Does this go “above and beyond” what should be expected of a pediatrician?  The AAP affirms that it’s all in the line of duty:  prevention of childhood diseases – an accepted pediatric mandate – depends in part on “early detection and management of poverty-related disorders.”

Of course pediatricians cannot tackle poverty on their own. In King County, they can expect support from a wide assortment of community-based organizations and effective programs already in place.
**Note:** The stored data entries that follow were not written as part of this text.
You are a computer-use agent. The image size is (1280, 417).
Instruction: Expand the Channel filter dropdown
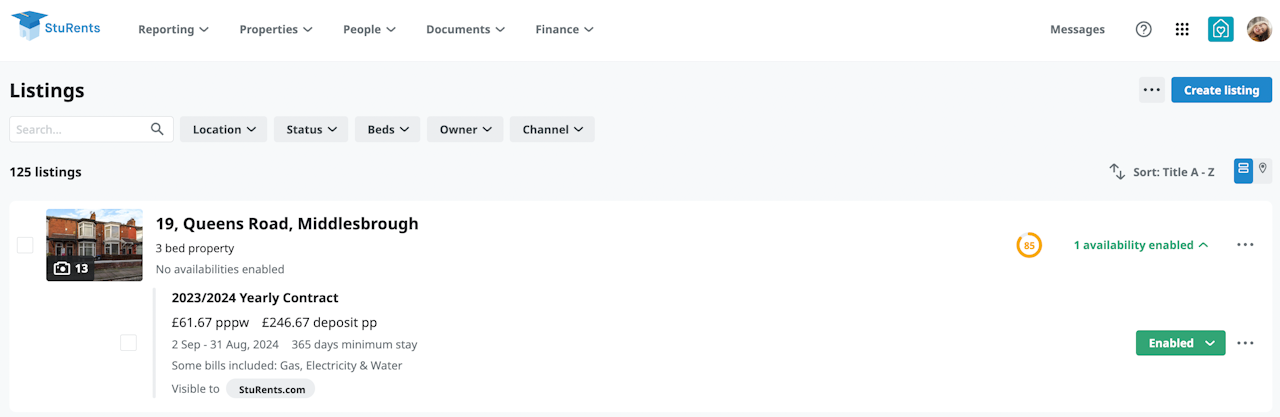(x=552, y=129)
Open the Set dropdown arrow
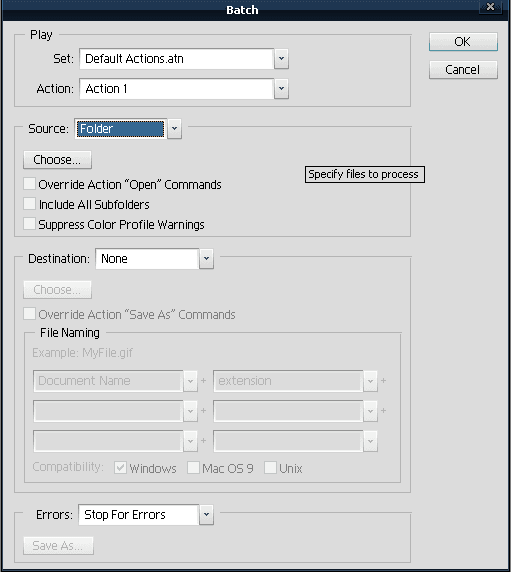Viewport: 511px width, 572px height. (x=281, y=59)
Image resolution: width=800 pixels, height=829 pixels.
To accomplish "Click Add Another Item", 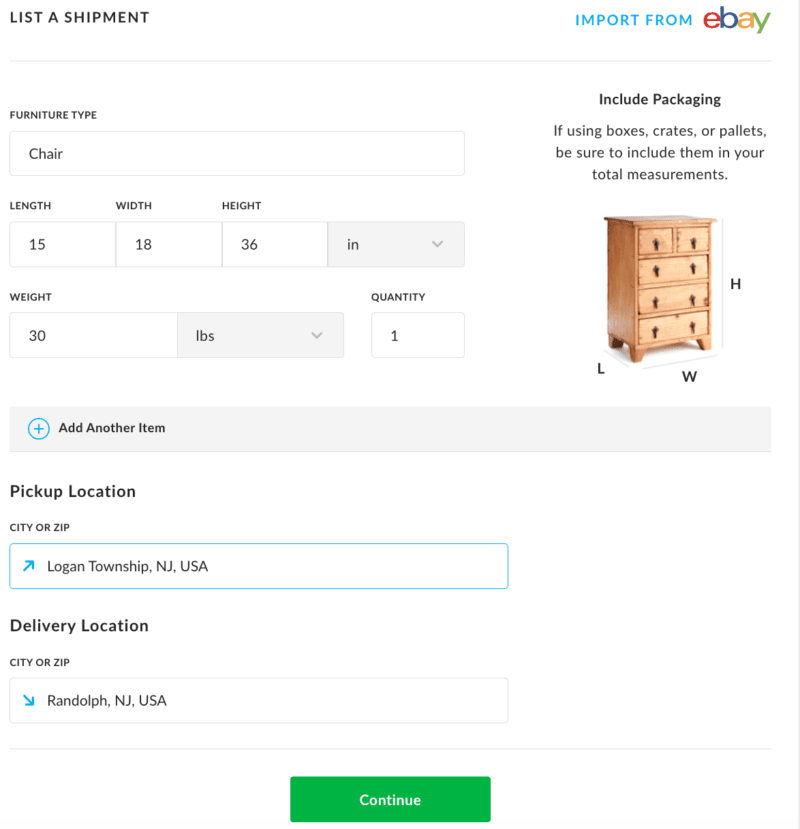I will click(111, 428).
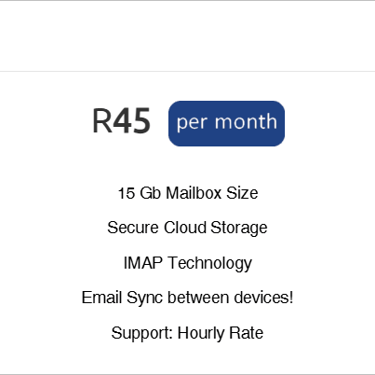Click the word 'devices!'

coord(263,297)
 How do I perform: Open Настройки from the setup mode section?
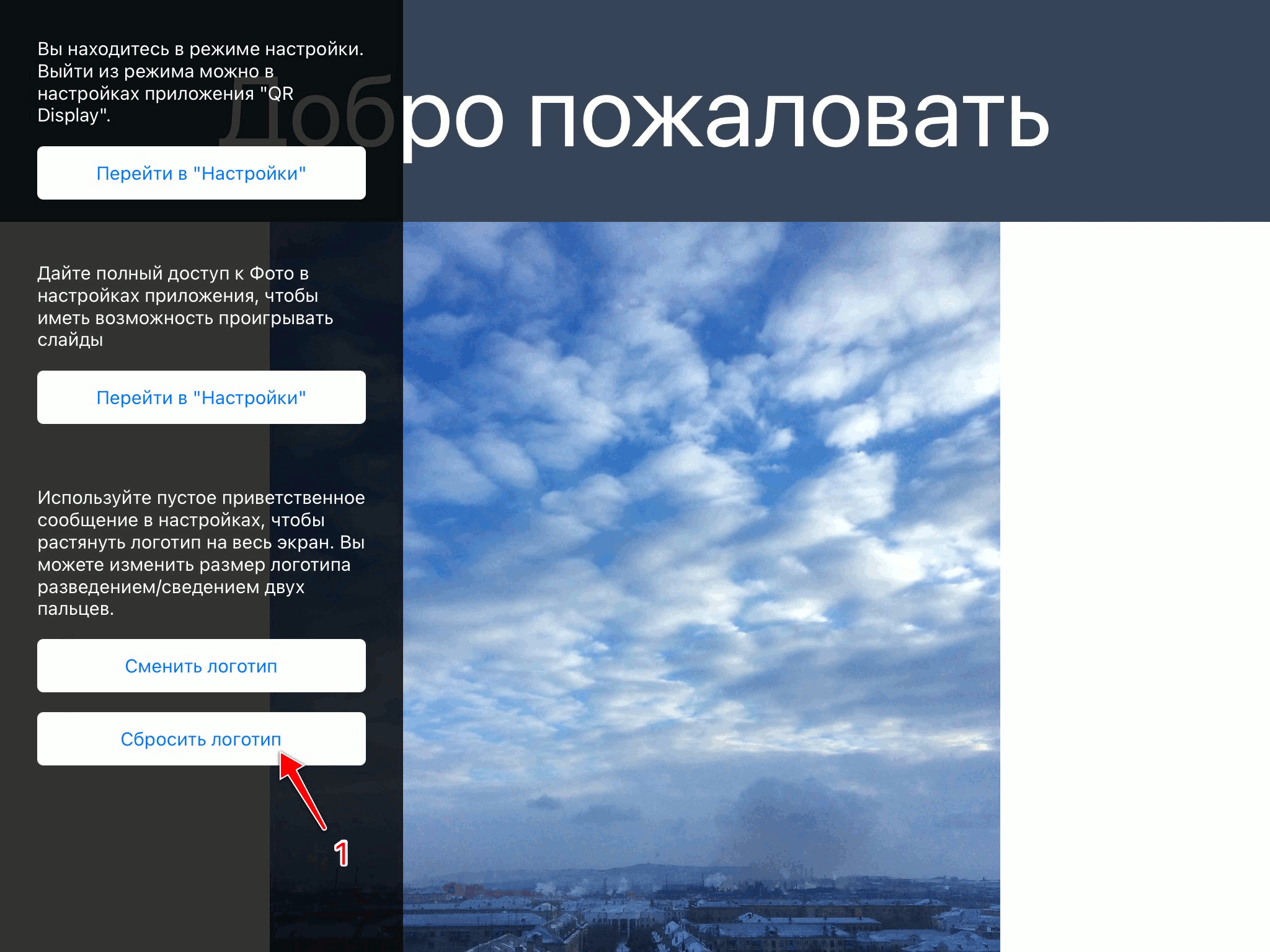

They should also be able to tap into the expertise and community networks that continue to evolve around regional efforts such as Communities of Opportunity and Best Starts for Kids, which are already aligned with the goals of the AAP’s war against child poverty.

For data on poverty-related indicators, see Communities Count updates on food, housing, income, qualification for free/reduced-price school meals, and the relationship between adult health outcomes and adverse childhood experiences.  Communities Count has recently added several years of data on student homelessness, making it easier to look at trends (by school district) from 2007-08 through 2014-15 school years.  For data on child, maternal, and adult health, see King County’s Community Health Indicators.